Early CAR-T Cells expansion is associated with prolonged PFS for patients with RRMM treated with ide-cel: a retrospective monocentric study.

BACKGROUND: The outcome of patients with relapsed and refractory multiple myeloma (RRMM) previously treated with the three main classes of myeloma therapy [immunomodulatory drugs, proteasome inhibitors, and anti-CD38 antibodies] remains poor. Recently, based on the phase II pivotal KarMMa trial [showing prolonged overall survival (OS) and progression-free survival (PFS) among heavily treated patients], idecabtagene vicleucel (ide-cel), a B-cell maturation antigen (BCMA)- directed chimeric antigen receptor (CAR) T cell therapy has been approved in US for the treatment of RRMM. In France, since June 2021, an early access program has authorized the use of ide-cel in the setting of RRMM (progressive myeloma after at least three previous regimens including the above 3 main anti myeloma therapies).

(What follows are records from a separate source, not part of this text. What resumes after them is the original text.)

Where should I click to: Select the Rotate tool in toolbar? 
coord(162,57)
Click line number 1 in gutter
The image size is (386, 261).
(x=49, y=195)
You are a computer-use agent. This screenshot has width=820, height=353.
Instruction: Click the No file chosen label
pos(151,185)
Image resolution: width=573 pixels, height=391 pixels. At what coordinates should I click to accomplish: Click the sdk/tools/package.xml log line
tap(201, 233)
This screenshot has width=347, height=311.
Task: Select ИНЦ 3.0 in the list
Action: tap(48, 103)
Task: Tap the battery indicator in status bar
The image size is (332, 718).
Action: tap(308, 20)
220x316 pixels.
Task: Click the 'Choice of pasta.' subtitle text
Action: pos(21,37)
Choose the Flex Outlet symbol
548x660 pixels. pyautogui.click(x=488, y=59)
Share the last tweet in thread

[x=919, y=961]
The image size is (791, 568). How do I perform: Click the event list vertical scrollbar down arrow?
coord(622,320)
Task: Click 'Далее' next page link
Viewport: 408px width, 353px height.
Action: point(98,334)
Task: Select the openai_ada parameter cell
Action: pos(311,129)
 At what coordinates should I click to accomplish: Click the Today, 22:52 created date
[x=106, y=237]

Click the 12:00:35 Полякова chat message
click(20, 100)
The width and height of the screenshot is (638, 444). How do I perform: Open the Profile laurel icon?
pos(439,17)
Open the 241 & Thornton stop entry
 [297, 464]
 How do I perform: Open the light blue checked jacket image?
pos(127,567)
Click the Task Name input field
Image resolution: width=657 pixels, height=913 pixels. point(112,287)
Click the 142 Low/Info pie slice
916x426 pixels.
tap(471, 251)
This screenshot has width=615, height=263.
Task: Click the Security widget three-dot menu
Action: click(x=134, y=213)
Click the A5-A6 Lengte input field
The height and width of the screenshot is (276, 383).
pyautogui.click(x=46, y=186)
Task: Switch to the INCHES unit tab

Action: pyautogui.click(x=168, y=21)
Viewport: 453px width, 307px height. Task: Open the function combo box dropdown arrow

OBJECTIVES AND DESIGN: We report the first French experience through this early access program in a retrospective study of 24 patients consecutively treated with ide-cel in our institution. The patients were evaluated according to IMWG criteria and by PET-CT 1, 3, 6, 9, and 12 months after ide-cel infusion.

RESULTS: Most of patients had adverse cytogenetic abnormalities and RRMM with triple refractory drugs were seen in 79%. A bridging therapy was required in 19/24 cases. Before CAR-T cells infusion, a Lymphodepletion with fludarabine and cyclophosphamide was systematically performed. The median follow-up was 15.2 months. Three months after ide-cel infusion, 92% and 50% of patients achieved at least a partial response (PR) and a complete response or better (≥CR), respectively. At 6 months, 70% of patients had persistent ≥CR. At 3 and 6 months, bone marrow minimal residual disease (10-6 level) was undetectable in 79% and 75% of cases, respectively. At 6 months, CR assessed by PET-CT was achieved in 15/20 patients (75%). Median PFS was 14.8 months and median OS was not reached. Notably, an expansion of circulating CAR-T cells above 180/mm3 after infusion was strongly associated with prolonged PFS. Additionally, we observed that the level of soluble BCMA measured before infusion was a prognostic factor for PFS and was probably correlated to the tumor burden. A grade 1-2 cytokine release syndrome (CRS) occurred in 22 of 24 patients (92%). Only one patient (4%) experienced a grade ≥ 3 CRS. Occurrence of neurologic toxicity was infrequent (12.5%) and always reversible. Hematological toxicities were relatively common, and secondary hypogammaglobulinemia occurred in most patients. Infections (mostly viral) were frequent but most often non severe.

CONCLUSION: This study echoes the promising KarMMa trial results and identifies possible prognosis indicators in RRMM patients treated with ide-cel, potentially refining treatment strategies and improving outcomes in this challenging context.